Fui nombrado secretario de Embajada; y en el verano de 1765 Lord Hertford me dejó, al haber sido nombrado Lord Lieutenant de Irlanda. Fui chargé d’affaires hasta la llegada del duque de Richmond, a finales de año. A principios de 1766 dejé París, y al verano siguiente me fui a Edimburgo con la misma idea que antes había tenido, de enterrarme en un retiro filosófico. Volví a aquel lugar, no más rico, pero sí con mucho más dinero y con ingresos mucho mayores —por mediación de mi amistad con Lord Hertford— que cuando lo había dejado. Y estaba deseoso de ver lo que la abundancia podía producir, pues ya había experimentado antes lo que era meramente subsistir. Pero en 1767 recibí de Mr. Conway una invitación para ser subsecretario. Tanto el carácter de la persona como mis relaciones con Lord Hertford me impidieron rehusar. Regresé a Edimburgo en 1769, muy opulento (pues poseía unos ingresos de mil libras anuales), con buena salud y, aunque algo abatido por los años, con la esperanza de disfrutar por mucho tiempo de mi situación desahogada, y de ver aumentar mi fama.

En la primavera de 1775 fui afectado por una enfermedad en los intestinos que al principio no me produjo alarma, pero que, según entiendo, se ha convertido en mortal e incurable. Ahora cuento con que la disolución será rápida. He sufrido muy poco dolor como consecuencia de mi enfermedad; y lo que es más curioso, en ningún momento he sufrido depresión de ánimo, a pesar de la gran decaída que ha experimentado mi persona. Hasta tal punto es ello así, que si fuera a nombrar un período de mi vida por el que escogiera pasar de nuevo, puede que estuviera tentado a mencionar este último período. Poseo el mismo entusiasmo de siempre en el estudio, y la misma alegría en sociedad. Considero, además, que un hombre de sesenta y cinco años, muriendo, se limita a cortar unos pocos años de molestias; y aunque veo muchos síntomas de que mi reputación literaria está por fin expandiéndose con mayor lustre que nunca, siempre supe que tendría pocos años para disfrutarla. Es difícil estar más desprendido de la vida de lo que yo lo estoy en el presente.
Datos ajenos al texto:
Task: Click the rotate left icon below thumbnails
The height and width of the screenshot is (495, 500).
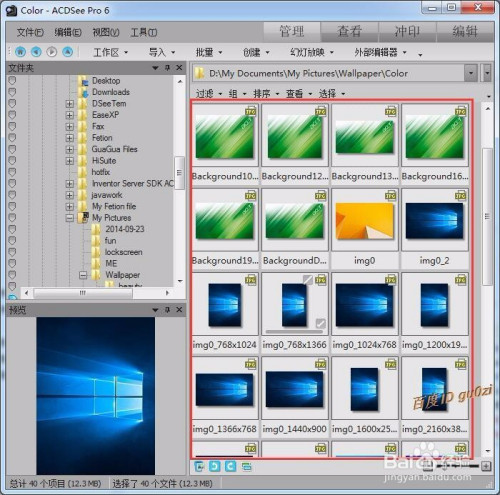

Para concluir históricamente con mi propio carácter: soy, o mejor, he sido (pues ése es el estilo que debo ahora emplear al hablar de mí mismo, estilo que me anima más a expresar mis sentimientos), he sido —decía— un hombre de disposición benigna, dueño de su temperamento, de personalidad abierta, sociable y alegre, capaz de encariñarse, poco susceptible de enemistad, y de una gran moderación en todas mis pasiones. Y ni siquiera mi amor a la fama literaria, mi pasión dominante, llegó jamás a amargarme el carácter, a pesar de mis frecuentes desengaños. Mi compañía no le resultó inaceptable ni al joven y despreocupado, ni al estudioso y literato. Y como encontré una particular satisfacción estando en compañía de mujeres recatadas y prudentes, no tengo razón para estar descontento con la acogida que me dispensaron. En una palabra, aunque la mayoría de los hombres de cierta eminencia han encontrado motivos para quejarse de calumnia, yo jamás fui herido, ni siquiera atacado, por sus funestos colmillos; y aunque abiertamente me expuse al furor de facciones tanto religiosas como civiles, éstas parecieron quedar desarmadas, en mi provecho, de su furia habitual. Mis amigos jamás tuvieron ocasión de vindicar alguna circunstancia de mi carácter y conducta. No es que los fanáticos, como bien podemos suponer, no se hubieran alegrado de poder inventar y propagar alguna historia para hacerme daño; pero jamás lograron encontrar ninguna que pensaran pudiera tener aspecto de probable. No puedo decir que no haya vanidad en hacer esta oración funeral de mí mismo, pero espero que no esté fuera de lugar; y es éste un asunto de hecho que puede ser fácilmente probado y comprobado.

18 de abril de 1766

1 Manera de registrar fechas según el Calendario Juliano, usada en Gran Bretaña hasta el 2 de septiembre de 1752, y en Rusia hasta 1917.